Electrical appliances exports slowed as well, rising just 2.7% YoY, with a contraction in air conditioners and television segments. This highlights that recent export growth is largely reliant on electronics, while broader manufacturing exports lag.

Exports to the U.S. provided crucial support, rising 33.5% YoY and pushing the U.S. share of Thai exports up to 24.3%. Exports to the EU and Japan were also strong, partly offsetting weaker results in other markets. In contrast, exports to China, the Middle East, and CLMV countries contracted, illustrating weaker demand outside key developed markets.

On the import side, elevated activity spanned most major categories. Fuel imports jumped 94.6% YoY, while strong gains were also posted in capital goods, raw materials, consumer goods, and vehicles. The ongoing strength in capital goods and raw materials is attributed to growing foreign direct investment and transshipment activities.
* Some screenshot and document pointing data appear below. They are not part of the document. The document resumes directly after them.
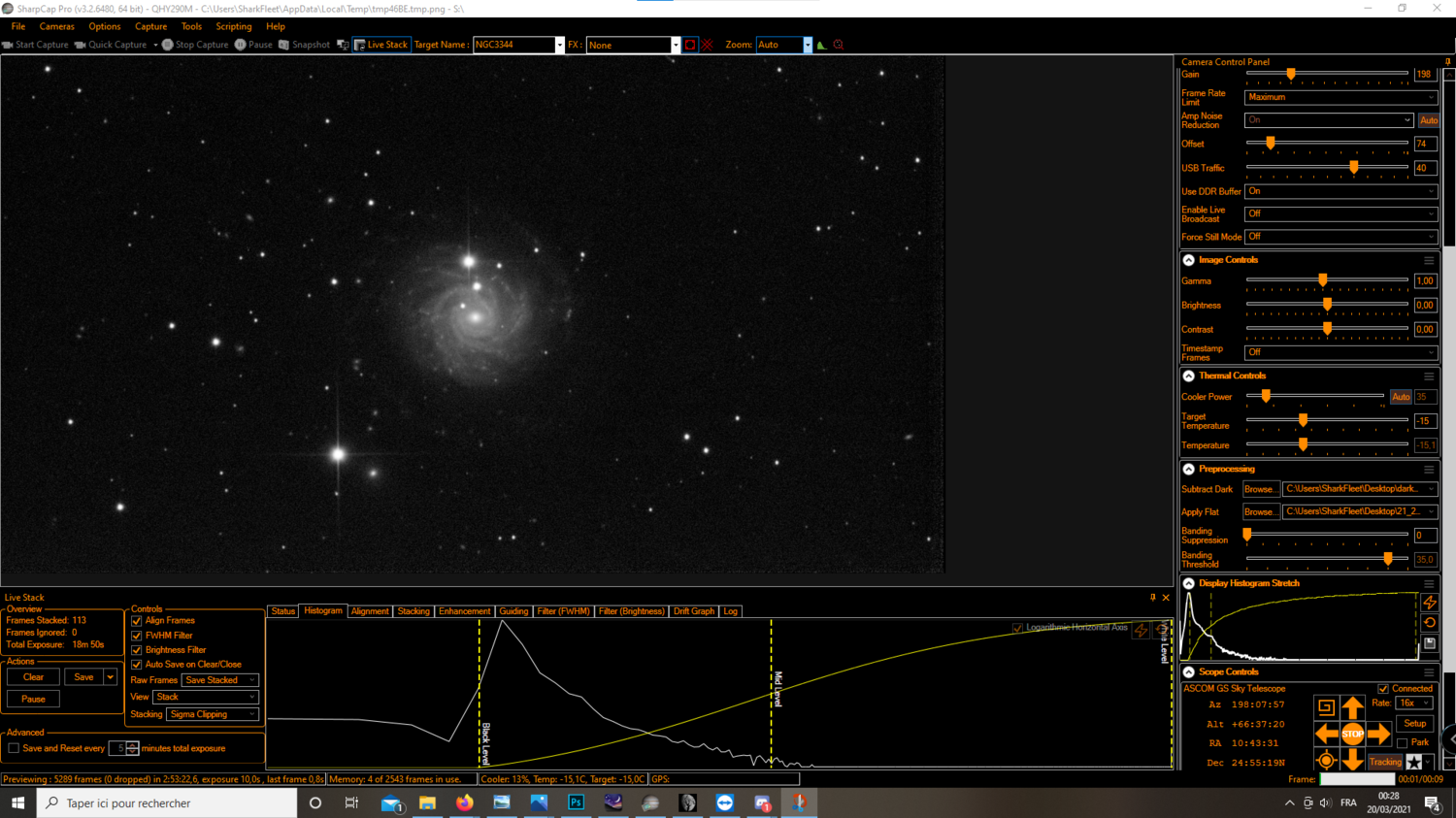Click the STOP button in Scope Controls
The width and height of the screenshot is (1456, 818).
(1353, 735)
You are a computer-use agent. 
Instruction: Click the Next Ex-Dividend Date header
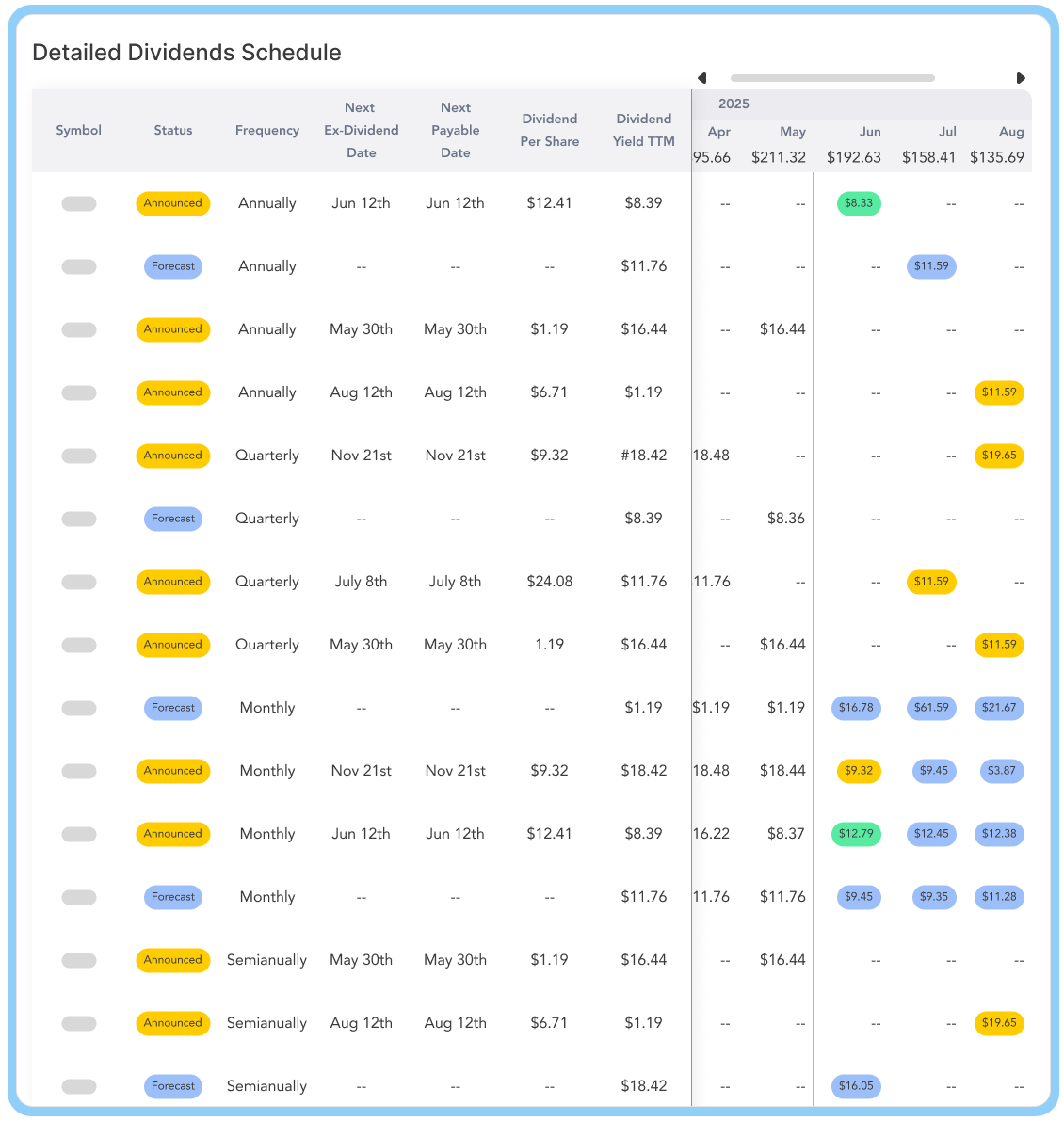pyautogui.click(x=362, y=130)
Electronics imports outpaced exports, reflecting foreign input demand mainly for investment-linked production and data center projects.

Overall, while electronics and resilient demand from developed economies are supporting the export sector, the persistent weakness in non-electronics exports and broad-based strength in imports are expected to maintain pressure on Thailand’s trade deficit and current account throughout 2026, even if global energy prices ease in the coming months.